| || || Politics and culture -- Solomon Islands|
| || || When gifts matter : understanding the role of gifting in Solomon Islands constituency politics|
Author: Hiriasia, Tony Aruhane
Institution: University of the South Pacific.
Subject: Politics and culture -- Solomon Islands, Social structure -- Solomon Islands, Solomon Islands -- Politics and government
Call No.: Pac JA 75 .7 .H57 2016
Copyright:10-20% of this thesis may be copied without the authors written permission
Abstract: The discussion of the corruption and governance problem in Solomon Islands has often been related to a gifting culture assumed to be characteristic of Melanesian politics. Scholars and critics have been divided over the argument that gifting in modern politics derives from the traditional gifting cultures of Melanesian societies. Some scholars relate the poor choice of leaders (especially parliamentarians) to traditional notions of leadership which are assumed to have permeated the adopted political structures and processes. A key feature of traditional politics used as a basis for this argument and assumed to have continued in the modern politics is the wellknown practice of wealth distribution in order to maintain political support and loyalty. On the other hand, some scholars argue that the gifting common in modern politics results from the economic realities faced by voters. They argue that in the harsh economic environment of rural constituencies where there is little economic opportunity and activities, voters will always exchange their political loyalty for gifts and incentives they are offered. They therefore argue that the gifting as it happens in modern politics is purely an economic activity. However, this thesis argues that the influence of tradition and culture on modern politics has been misunderstood by the supporters of the cultural argument as well as those who have maintained an economic argument concerning the gifting practice in modern politics.

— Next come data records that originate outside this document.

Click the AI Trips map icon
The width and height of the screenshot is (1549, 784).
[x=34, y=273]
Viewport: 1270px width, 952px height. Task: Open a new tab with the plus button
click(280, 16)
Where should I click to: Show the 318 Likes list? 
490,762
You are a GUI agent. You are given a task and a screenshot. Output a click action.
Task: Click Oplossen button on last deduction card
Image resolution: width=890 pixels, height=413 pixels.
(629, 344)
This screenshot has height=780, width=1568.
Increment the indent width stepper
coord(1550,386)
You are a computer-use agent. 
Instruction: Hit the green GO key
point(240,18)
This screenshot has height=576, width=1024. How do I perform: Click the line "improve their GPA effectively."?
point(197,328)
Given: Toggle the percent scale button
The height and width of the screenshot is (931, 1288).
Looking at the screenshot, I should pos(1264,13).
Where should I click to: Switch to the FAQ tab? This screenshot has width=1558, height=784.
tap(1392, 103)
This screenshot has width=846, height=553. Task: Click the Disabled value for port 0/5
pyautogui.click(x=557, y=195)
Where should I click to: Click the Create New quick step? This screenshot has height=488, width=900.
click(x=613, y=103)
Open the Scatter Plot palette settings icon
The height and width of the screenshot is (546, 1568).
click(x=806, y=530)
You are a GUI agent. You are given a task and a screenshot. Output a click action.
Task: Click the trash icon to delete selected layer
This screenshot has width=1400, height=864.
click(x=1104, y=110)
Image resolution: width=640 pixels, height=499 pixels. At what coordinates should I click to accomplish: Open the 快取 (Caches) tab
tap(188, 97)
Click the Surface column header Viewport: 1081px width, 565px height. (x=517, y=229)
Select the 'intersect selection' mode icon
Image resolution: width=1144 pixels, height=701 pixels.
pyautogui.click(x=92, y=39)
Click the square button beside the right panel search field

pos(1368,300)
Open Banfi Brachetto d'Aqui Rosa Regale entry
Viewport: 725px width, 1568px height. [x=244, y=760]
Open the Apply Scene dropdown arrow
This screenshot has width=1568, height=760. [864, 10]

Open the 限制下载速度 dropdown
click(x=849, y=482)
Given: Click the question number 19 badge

Using empirical evidence from the study of gift giving and voting in AreAre society and the urban constituency of East Honiara, the thesis argues that while these societies do have a strong gifting tradition, the gifting practice is seldom a means on its own to gain political power and authority. In these contexts where gifting is kin-based and serves as a basis for resource pooling, the gifting practice complements leadership and consolidates the relationship between kin members through interaction. Gifting is therefore the evidence of the kin or existing relationship as opposed to the argument that gifting generates a new political relationship between a giver and the recipient. It is this aspect of traditional socio-political organization that persists in AreAre and more generally in Solomon Islands contemporary politics and influences political v alliances and voting behaviour. Kin relationships more than gifting determines voting behaviour within these societies.